▶ [Source data]:
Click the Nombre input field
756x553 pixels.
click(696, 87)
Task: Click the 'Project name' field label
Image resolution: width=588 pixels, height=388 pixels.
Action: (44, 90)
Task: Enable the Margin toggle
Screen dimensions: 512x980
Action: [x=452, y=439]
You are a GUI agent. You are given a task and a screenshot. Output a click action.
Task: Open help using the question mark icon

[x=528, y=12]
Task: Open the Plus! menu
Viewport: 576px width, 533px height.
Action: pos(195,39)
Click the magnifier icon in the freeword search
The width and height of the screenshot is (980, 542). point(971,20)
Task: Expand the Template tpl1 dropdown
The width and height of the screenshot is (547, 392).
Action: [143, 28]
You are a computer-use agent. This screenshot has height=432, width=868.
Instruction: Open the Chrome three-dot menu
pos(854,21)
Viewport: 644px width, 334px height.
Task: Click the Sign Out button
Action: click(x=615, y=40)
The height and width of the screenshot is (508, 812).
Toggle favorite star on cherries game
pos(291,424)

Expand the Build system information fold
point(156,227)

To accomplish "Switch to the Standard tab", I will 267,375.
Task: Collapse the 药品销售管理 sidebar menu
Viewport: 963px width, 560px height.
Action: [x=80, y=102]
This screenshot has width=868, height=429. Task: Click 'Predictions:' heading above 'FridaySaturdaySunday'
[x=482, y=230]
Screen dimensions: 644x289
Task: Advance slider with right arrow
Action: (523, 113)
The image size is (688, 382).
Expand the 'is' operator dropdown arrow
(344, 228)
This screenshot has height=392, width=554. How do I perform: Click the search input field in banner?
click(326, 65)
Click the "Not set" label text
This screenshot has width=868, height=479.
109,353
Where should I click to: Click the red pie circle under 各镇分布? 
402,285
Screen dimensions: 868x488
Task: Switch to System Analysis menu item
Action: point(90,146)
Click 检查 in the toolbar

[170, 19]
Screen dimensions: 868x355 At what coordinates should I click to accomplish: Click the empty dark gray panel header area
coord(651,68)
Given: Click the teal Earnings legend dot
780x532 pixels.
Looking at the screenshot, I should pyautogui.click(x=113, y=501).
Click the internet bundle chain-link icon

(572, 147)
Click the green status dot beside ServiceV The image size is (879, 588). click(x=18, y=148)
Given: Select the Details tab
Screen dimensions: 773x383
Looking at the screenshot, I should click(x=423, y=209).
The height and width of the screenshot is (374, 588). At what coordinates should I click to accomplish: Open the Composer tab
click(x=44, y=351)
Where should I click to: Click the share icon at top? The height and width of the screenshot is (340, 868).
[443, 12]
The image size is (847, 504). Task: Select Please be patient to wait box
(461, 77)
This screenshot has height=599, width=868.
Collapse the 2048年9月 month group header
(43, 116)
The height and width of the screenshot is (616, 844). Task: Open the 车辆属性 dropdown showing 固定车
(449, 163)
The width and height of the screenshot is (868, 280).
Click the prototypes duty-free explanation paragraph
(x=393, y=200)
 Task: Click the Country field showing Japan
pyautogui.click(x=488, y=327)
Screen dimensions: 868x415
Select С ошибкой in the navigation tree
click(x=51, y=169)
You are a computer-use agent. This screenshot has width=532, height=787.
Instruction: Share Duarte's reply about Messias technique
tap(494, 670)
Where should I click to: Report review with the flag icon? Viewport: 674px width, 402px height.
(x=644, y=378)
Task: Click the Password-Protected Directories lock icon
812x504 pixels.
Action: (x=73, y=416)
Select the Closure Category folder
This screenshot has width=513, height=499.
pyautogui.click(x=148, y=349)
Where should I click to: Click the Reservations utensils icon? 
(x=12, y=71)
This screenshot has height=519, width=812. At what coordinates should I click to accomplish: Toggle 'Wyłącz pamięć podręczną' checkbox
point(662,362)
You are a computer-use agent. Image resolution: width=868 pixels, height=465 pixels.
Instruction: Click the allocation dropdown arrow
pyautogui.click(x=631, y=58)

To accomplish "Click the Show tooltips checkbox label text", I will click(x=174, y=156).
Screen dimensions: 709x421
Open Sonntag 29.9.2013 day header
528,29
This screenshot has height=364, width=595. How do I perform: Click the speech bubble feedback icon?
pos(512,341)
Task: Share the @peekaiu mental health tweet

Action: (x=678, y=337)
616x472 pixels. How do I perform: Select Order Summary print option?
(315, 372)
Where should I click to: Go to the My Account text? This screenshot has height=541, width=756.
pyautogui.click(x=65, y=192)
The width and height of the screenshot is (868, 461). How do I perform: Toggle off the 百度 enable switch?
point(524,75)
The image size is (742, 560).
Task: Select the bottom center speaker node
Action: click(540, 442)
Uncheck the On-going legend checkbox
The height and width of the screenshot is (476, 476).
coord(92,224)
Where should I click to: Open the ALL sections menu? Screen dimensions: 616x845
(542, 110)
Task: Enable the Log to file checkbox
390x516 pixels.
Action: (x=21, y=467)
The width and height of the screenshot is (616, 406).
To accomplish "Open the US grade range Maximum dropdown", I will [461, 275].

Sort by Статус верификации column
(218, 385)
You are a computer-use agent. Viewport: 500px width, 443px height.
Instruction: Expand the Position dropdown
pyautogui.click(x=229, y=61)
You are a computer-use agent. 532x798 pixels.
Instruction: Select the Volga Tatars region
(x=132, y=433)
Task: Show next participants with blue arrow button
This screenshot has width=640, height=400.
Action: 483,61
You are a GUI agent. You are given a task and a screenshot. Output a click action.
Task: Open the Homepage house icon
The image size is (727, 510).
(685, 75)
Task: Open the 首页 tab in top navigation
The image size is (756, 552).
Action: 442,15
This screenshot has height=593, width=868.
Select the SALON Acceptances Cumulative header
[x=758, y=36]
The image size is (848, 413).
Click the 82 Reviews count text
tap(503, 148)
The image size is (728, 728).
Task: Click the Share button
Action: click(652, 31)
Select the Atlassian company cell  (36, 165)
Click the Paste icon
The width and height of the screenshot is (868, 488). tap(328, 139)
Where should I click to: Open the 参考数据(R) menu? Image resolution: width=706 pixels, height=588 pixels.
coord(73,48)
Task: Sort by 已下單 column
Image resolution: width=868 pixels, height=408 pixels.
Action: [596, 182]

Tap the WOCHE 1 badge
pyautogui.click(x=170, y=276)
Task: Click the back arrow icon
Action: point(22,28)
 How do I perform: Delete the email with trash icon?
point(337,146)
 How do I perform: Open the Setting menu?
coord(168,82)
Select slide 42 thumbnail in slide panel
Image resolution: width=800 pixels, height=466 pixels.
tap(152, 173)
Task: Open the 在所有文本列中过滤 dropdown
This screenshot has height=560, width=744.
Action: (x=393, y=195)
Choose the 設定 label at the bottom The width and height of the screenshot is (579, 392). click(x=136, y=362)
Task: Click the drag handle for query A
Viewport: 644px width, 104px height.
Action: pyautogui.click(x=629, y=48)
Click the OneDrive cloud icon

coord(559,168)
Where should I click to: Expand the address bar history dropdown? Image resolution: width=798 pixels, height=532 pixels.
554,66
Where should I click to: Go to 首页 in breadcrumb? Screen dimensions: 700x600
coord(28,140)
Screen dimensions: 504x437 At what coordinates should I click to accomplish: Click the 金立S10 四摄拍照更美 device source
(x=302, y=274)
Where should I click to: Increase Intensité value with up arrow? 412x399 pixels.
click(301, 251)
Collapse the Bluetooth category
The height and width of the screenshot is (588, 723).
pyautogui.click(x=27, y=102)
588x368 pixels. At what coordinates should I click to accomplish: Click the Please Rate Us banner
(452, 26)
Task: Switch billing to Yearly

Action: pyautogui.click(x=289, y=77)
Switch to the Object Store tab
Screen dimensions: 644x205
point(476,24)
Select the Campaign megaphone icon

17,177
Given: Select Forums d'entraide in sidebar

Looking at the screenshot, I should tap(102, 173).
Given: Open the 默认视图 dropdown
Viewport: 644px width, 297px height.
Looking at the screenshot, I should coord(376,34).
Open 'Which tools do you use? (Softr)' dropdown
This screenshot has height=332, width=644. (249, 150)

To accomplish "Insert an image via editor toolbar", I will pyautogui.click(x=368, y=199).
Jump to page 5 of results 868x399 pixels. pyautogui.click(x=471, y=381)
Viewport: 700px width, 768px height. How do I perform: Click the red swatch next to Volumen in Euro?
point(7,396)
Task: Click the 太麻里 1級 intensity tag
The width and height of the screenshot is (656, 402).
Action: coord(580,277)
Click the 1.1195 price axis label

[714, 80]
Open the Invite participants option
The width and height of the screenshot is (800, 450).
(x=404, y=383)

▶ [Exercise brief]: The lines to reproduce run from the one containing "588x368 pixels. At" to the last line of the listing; print them exactly, including both ends.

▶ [Task solution]:
588x368 pixels. At what coordinates should I click to accomplish: Click the Please Rate Us banner
(452, 26)
Task: Switch billing to Yearly

Action: pyautogui.click(x=289, y=77)
Switch to the Object Store tab
Screen dimensions: 644x205
point(476,24)
Select the Campaign megaphone icon

17,177
Given: Select Forums d'entraide in sidebar

Looking at the screenshot, I should tap(102, 173).
Given: Open the 默认视图 dropdown
Viewport: 644px width, 297px height.
Looking at the screenshot, I should coord(376,34).
Open 'Which tools do you use? (Softr)' dropdown
This screenshot has height=332, width=644. (249, 150)

To accomplish "Insert an image via editor toolbar", I will pyautogui.click(x=368, y=199).
Jump to page 5 of results 868x399 pixels. pyautogui.click(x=471, y=381)
Viewport: 700px width, 768px height. How do I perform: Click the red swatch next to Volumen in Euro?
point(7,396)
Task: Click the 太麻里 1級 intensity tag
The width and height of the screenshot is (656, 402).
Action: coord(580,277)
Click the 1.1195 price axis label

[714, 80]
Open the Invite participants option
The width and height of the screenshot is (800, 450).
(x=404, y=383)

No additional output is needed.